Few details emerged about what transpired in that meeting, between Ebrahim Raisi (who was elected president of Iran on Friday), Major General Mohammad Ali Jafari (then the head of the Revolutionary Guard), and General Qassem Suleimani, the famed commander of Iran’s overseas clandestine forces, who was later killed in a 2020 United States drone strike.

But photos show the two military men, both in civilian garb, seemingly praising and bowing before the black-turbaned Raisi, who was at the time serving as head of the Imam Reza Foundation, one of several religious-themed conglomerates that own and operate huge segments of Iran’s economy.

To close watchers of Iran’s political scene, the unusual choreography was one of the earliest signs that the country’s increasingly powerful security establishment was grooming Raisi, a man mostly known for his role in the mass execution of political prisoners, as its standard-bearer. A year after that meeting, he emerged from a crowded field of hardliners as the main challenger to the moderate president Hassan Rouhani.

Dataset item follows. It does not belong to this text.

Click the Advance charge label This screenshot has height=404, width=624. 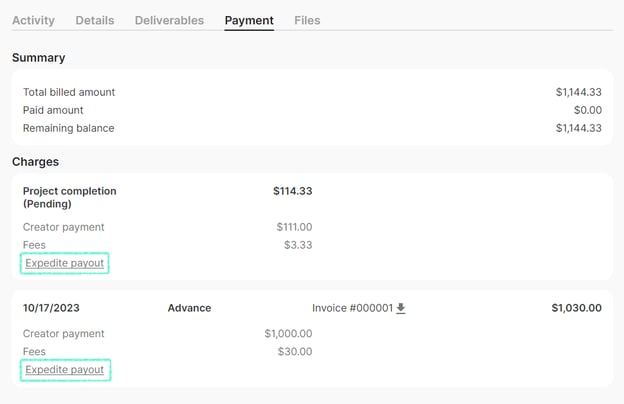[189, 308]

Ebrahim Raisi at a polling station in the capital Tehran after casting his vote
Ebrahim Raisi at a polling station in the capital Tehran after casting his vote (AFP/Getty)

“It was a very strange event, because the head of the Imam Reza Foundation is an important religious post but not an important political post,” says Reza Haghighatnejad, a Prague-based expert on Iran’s domestic politics. “The way they sat with Raisi was like the way they sat with Khamenei. Raisi had no specific political identity before that. They elevated him.”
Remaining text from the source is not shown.